### What to produce
From the records below, copy every line that contains the word "computer".

────

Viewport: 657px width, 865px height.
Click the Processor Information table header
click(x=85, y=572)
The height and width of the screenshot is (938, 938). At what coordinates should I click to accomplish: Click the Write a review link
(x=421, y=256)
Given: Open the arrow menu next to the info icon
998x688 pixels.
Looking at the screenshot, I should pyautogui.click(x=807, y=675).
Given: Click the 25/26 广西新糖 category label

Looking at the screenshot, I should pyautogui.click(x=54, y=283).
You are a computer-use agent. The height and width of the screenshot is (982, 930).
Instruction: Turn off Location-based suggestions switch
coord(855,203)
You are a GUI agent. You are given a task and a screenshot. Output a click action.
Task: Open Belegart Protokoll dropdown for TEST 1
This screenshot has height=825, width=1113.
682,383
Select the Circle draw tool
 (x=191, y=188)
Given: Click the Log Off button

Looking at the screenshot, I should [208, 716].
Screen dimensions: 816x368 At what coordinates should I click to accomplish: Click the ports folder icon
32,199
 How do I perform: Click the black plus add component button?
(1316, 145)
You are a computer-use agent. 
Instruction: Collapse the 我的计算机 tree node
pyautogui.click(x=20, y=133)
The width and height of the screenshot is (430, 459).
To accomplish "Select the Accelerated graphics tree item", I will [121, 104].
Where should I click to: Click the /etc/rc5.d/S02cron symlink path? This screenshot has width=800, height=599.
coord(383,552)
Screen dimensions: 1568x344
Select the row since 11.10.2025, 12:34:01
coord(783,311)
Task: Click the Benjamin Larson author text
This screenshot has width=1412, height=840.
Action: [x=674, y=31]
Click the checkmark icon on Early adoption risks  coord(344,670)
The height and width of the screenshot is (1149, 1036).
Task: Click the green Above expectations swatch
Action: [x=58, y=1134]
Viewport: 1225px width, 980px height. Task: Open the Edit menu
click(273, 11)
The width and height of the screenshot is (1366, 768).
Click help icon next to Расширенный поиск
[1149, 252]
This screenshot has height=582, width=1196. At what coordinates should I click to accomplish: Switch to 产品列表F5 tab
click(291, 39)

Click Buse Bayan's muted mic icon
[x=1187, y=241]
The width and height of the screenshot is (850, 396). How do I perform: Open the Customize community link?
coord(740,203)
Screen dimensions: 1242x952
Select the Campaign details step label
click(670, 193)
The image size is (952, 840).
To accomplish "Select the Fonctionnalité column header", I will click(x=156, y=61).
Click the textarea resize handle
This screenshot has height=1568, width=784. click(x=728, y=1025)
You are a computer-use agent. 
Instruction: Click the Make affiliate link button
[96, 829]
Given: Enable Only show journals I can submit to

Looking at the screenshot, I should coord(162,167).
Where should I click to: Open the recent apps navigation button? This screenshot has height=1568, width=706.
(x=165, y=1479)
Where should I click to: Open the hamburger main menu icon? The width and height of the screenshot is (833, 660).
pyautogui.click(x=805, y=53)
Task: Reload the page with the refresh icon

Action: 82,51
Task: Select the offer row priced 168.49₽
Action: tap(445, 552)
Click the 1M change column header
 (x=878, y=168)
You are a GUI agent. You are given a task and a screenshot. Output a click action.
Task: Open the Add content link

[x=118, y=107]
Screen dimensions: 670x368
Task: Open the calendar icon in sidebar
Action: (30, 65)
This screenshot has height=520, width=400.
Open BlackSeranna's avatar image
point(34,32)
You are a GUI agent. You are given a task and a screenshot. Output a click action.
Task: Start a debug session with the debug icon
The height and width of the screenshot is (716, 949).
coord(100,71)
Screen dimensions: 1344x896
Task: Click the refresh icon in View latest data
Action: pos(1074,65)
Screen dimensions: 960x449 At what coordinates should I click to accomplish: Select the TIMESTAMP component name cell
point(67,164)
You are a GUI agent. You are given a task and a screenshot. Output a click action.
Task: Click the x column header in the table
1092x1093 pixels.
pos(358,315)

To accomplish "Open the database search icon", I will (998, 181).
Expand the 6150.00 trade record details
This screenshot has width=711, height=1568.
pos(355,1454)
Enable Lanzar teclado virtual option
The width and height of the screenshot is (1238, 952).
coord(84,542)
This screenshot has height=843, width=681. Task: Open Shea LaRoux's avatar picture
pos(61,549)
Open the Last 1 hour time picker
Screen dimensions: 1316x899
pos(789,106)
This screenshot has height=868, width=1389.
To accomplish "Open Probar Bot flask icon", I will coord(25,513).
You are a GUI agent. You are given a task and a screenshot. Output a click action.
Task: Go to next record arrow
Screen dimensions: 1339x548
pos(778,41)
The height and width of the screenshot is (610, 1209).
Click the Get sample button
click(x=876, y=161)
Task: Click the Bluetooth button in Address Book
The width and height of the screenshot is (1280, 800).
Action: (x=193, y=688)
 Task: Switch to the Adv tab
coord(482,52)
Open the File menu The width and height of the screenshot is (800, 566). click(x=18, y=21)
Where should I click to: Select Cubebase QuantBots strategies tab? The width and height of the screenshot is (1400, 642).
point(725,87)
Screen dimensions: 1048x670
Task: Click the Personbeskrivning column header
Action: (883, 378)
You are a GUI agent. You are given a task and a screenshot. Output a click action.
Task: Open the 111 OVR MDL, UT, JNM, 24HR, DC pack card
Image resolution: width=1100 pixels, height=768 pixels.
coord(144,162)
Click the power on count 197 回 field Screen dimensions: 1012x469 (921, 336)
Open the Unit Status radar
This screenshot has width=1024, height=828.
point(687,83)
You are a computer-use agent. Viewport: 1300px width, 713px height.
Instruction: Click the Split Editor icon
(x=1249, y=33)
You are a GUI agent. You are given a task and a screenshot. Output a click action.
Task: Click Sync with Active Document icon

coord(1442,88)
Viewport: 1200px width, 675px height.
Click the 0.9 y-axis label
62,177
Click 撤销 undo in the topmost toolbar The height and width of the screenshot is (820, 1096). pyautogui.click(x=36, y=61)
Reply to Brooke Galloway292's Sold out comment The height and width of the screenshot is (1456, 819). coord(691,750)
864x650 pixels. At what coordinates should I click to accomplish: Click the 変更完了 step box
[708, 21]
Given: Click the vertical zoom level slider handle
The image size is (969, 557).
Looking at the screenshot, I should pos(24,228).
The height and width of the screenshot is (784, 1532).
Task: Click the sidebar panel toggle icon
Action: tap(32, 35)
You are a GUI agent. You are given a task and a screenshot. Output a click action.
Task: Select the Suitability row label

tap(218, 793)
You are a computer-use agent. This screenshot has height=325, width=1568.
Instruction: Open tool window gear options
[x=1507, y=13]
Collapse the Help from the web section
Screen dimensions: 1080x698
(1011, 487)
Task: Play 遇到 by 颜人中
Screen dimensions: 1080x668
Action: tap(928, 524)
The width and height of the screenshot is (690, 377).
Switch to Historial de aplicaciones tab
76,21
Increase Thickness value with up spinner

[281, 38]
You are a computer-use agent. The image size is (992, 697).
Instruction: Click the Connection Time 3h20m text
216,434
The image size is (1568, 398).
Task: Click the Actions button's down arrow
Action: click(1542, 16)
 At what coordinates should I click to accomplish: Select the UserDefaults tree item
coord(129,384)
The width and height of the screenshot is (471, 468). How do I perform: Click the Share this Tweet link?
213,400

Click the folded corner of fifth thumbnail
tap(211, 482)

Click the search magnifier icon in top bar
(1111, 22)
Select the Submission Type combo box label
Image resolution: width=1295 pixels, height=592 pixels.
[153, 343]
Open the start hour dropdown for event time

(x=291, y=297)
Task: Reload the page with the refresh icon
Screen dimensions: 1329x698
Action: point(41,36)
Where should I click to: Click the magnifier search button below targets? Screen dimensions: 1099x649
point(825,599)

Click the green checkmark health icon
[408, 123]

────

### Exercise solution
You are a computer-use agent. The height and width of the screenshot is (982, 930).
You are a computer-use agent. 
You are a computer-use agent. 
You are a computer-use agent. Viewport: 1300px width, 713px height.
You are a computer-use agent. This screenshot has height=325, width=1568.
You are a computer-use agent. The image size is (992, 697).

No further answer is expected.